Talk:Cross tabulation

From Wikipedia, the free encyclopedia

This article is within the scope of WikiProject Statistics, which collaborates to improve Wikipedia's coverage of statistics. If you would like to participate, please visit the project page.

The "Wiki users are smarter" bit is cute, but hardly NPOV, is it? Joshua McGee (talk) 06:20, 29 Jul 2004 (UTC)

It is just my feeble attempt at introducing some humor into an otherwize dry subject. If it offends you, change it. mydogategodshat 17:41, 29 Jul 2004 (UTC)
I wasn't trying to be a jerk about it. Personally, I like it. But it's hard to imagine the Encyclopedia Brittanica doing something like this, right?  :-) I did forget to thank you for a very clear example; I like the article. Joshua McGee (talk) 23:58, 29 Jul 2004 (UTC)

Something seems wrong with the explanation in the second half of the second paragraph. The reason the rows don't add to 100% is because the table is of the use of wiki for various underwear-types of people, not underwear type for various groups of people based on wikipedia usage. I can't explain it well or I would rewrite it, but I'm hoping someone else who reads this can. Furthermore, the last sentence is blantantly wrong because it implies that the whole table should sum to 100%. It should probably read something like: each cell gives the percentage of people who fall into the column grouping who also fall into the row grouping, but that's a bit long. Scott 04:56, 13 Jan 2007 (UTC)

[edit] Wiki users wear boxers or briefs

The article says that these categories are all-inclusive. In order for that to be the case, we would have to assume that all Wiki users are male, or that female Wiki users wear men's underpants.

[edit] Need a section on statistical software

Crosstabs are computed with software on a computer. Large, comprehensive statistical software languages have one or two routines for computing crosstabs.

Language, Crosstab procedure
Minitab, ?
SAS, Proc Freq, Proc Tabulate
SPSS, CROSSTABS
S (open source version "R"), freq()
Systat, ?
Stata, ?
MS Access, Crosstab query
MS Excel, Pivot tables
Lotus Approach, ?
EPI Info, FREQ
Geoda, ?
Jim.Callahan,Orlando 01:43, 20 October 2007 (UTC)

[edit] Regression based statistical analysis of contingency tables (General Linear Model or GLM)

The current statistical discussion of analysis of contingency tables speaks with an ANOVA accent. A simpler, but more powerful way of looking at the contingency tables is using a regression with a collection of zero-one (dummy) indicator variables to code levels.

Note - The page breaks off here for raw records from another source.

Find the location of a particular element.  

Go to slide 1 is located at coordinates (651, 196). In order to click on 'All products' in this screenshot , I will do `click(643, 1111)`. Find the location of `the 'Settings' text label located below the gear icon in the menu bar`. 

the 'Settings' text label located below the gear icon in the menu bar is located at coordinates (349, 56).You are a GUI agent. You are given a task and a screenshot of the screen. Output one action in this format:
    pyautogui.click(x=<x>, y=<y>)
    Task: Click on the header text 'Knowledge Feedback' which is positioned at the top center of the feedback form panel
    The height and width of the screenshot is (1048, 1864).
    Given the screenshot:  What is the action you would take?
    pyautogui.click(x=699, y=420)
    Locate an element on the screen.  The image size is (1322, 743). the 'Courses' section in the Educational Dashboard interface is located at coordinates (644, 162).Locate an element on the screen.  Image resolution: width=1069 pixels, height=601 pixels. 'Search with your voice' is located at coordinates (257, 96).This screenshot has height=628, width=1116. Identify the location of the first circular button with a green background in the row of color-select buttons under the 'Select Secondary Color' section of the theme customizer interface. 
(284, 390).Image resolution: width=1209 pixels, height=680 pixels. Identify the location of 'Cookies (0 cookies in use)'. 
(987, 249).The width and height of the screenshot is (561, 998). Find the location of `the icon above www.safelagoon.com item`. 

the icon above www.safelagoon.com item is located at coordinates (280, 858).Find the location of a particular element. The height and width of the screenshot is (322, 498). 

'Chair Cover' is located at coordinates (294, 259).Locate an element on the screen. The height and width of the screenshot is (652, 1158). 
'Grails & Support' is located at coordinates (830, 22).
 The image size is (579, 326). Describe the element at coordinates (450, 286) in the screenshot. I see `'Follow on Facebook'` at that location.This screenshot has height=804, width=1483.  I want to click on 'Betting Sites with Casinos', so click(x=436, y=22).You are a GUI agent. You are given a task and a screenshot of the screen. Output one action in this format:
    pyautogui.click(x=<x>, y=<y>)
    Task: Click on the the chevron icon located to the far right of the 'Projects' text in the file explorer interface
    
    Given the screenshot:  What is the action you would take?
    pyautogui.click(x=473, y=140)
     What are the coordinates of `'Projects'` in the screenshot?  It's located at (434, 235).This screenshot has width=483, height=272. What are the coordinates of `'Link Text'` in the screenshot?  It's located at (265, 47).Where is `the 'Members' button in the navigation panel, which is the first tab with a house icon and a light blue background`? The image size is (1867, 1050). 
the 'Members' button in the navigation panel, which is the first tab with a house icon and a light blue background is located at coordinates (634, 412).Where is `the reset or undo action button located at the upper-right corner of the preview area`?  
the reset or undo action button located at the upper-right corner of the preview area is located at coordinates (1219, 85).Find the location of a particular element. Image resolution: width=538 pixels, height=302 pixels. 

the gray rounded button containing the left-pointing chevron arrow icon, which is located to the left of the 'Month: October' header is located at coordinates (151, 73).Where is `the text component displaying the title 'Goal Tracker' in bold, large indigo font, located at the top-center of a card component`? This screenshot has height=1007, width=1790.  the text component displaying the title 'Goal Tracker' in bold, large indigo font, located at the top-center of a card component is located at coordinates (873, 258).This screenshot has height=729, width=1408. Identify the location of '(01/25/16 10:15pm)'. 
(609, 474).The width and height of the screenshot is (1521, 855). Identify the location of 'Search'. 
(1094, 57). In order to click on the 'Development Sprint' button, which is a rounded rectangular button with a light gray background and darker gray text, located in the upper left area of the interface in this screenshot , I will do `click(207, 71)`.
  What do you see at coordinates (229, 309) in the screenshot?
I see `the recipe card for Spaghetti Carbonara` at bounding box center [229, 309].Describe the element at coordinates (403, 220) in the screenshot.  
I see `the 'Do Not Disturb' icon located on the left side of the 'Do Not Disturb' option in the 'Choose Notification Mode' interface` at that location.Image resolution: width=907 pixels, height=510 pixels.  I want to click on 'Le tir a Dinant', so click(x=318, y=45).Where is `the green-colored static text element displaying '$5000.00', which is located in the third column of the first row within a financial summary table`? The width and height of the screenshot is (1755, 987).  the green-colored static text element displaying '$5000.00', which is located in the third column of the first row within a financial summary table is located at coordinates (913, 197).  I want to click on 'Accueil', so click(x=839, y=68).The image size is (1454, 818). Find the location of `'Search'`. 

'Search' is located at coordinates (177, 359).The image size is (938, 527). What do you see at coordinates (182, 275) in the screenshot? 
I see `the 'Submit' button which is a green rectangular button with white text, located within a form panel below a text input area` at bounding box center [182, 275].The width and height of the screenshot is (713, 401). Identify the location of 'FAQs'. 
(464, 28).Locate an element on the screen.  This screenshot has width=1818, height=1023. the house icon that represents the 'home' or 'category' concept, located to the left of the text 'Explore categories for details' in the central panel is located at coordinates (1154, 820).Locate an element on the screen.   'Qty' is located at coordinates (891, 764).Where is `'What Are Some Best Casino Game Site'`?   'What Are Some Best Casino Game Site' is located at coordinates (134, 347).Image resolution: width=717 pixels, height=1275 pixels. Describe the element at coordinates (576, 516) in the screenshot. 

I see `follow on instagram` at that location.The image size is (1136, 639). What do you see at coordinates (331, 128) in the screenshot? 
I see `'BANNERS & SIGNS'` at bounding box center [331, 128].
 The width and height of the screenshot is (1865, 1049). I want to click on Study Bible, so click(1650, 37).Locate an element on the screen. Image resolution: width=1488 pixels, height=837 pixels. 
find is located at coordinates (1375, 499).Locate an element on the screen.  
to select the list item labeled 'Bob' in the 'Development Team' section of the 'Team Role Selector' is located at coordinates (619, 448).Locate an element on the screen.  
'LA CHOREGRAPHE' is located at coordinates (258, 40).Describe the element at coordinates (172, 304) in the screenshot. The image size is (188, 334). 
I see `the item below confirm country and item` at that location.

Y = b0 + b1*X1 + b2*X2 (NOTE: 0,1 & 2 SHOULD BE SUBSCRIPTS

Y = variable to be explained or predicted in terms of the other variables = f(X1, X2...)

b0 = Y-Intercept (beta-zero) b1 = estimated regression coefficient for first variable (beta-one)
X1 = first variable (x-one)
b2 = estimated regression coefficient for second variable (beta-two)
X2 = second variable (x-two)

a complete regression model would include an interaction term (X1*X2) and squared terms (X1*X1) and (X2*X2).

X1*X2 = interaction term (the coefficient of this term measures interaction (twisted response surface) between X1 and X2)
X1*X1 = squared term (for X1) measures curvature (fits a parabola) indicating a non-linear effect
X2*X2 = squared term (for X2) measures curvature (fits a parabola) indicating a non-linear effect

Again we need a software table.

SAS, PROC GLM
S (open source version "R"), lm()

Jim.Callahan,Orlando 01:37, 20 October 2007 (UTC)